Compass must be configured to work with a specific applications domain model. There are a large number of configuration parameters available (with default settings), which controls how Compass works internal and with the underlying Search Engine. This section describes the configuration API and parameters.
An instance of CompassConfiguration represents a set of mappings (one or more OSEM or Resource mappings), Common Meta Data definitions, transaction and Search Engine parameters. CompassConfiguration is used to build an immutable Compass instance.

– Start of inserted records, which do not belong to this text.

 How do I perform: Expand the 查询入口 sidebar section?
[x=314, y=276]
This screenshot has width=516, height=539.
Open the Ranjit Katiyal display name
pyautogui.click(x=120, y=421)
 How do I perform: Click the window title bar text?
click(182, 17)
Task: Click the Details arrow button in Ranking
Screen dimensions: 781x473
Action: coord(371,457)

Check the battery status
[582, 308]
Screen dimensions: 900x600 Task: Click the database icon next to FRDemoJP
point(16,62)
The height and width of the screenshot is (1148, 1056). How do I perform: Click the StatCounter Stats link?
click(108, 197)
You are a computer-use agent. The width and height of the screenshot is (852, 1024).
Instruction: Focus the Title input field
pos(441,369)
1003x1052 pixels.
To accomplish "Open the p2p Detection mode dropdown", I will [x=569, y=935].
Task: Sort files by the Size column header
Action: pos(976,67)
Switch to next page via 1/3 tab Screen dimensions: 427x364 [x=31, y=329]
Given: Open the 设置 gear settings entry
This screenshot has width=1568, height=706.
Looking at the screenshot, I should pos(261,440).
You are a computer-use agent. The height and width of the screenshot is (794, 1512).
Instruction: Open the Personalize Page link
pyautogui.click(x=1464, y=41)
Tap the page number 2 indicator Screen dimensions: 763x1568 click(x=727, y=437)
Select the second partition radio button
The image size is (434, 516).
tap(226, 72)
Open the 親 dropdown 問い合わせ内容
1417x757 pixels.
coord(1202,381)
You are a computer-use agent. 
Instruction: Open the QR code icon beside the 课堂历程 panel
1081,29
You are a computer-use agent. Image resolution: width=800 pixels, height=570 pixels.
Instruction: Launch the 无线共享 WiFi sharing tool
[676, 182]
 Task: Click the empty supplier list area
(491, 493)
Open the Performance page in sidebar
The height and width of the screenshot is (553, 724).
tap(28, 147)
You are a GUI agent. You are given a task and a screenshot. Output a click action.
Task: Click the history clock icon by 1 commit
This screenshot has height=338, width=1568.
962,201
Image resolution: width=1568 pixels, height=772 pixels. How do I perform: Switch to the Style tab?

CompassConfiguration provides several API's for adding OSEM and Resource mapping (suffixed .cpm.xml), as well as Common Meta Data definition (suffixed .cmd.xml). The following table summarizes the most important API's:
Table 2.1.
| API | Description |
|---|---|
addFile(String) | Loads the mapping file (cpm or cmd) according to the specified file path string. |
addFile(File) | Loads the mapping file (cpm or cmd) according to the specified file object reference. |
addClass(Class) | Loads the mapping file (cpm) according to the specified class. test.Author.class will map to test/Author.cpm.xml within the class path. |
addURL(URL) | Loads the mapping file (cpm or cmd) according to the specified URL. |
addResource(String) | Loads the mapping file (cpm or cmd) according to the specified resource path from the class path. |
addInputStream(InputStream) | Loads the mapping file (cpm or cmd) according to the specified input stream. |
addDirectory(String) | Loads all the files named *.cpm.xml or *.cmd.xml from within the specified directory. |
addJar(File) | Loads all the files named *.cpm.xml or *.cmd.xml from within the specified Jar file. |
addMappingResolver(MappingResolver) | Uses a class that implements the MappingResolver to get an InputStream for xml mapping definitions. |
Other than mapping file configuration API (CompassConfiguration), Compass::Core can be configured through the CompassSettings interface. CompassSettings is similar to Java Properties class and is accessible via the CompassConfiguration.getSettings() or the CopmassConfiguration.setSetting(String setting, String value) methods. Compass's many different settings will be explained later in this section (the concepts will become more clear once the remaining documentation is read).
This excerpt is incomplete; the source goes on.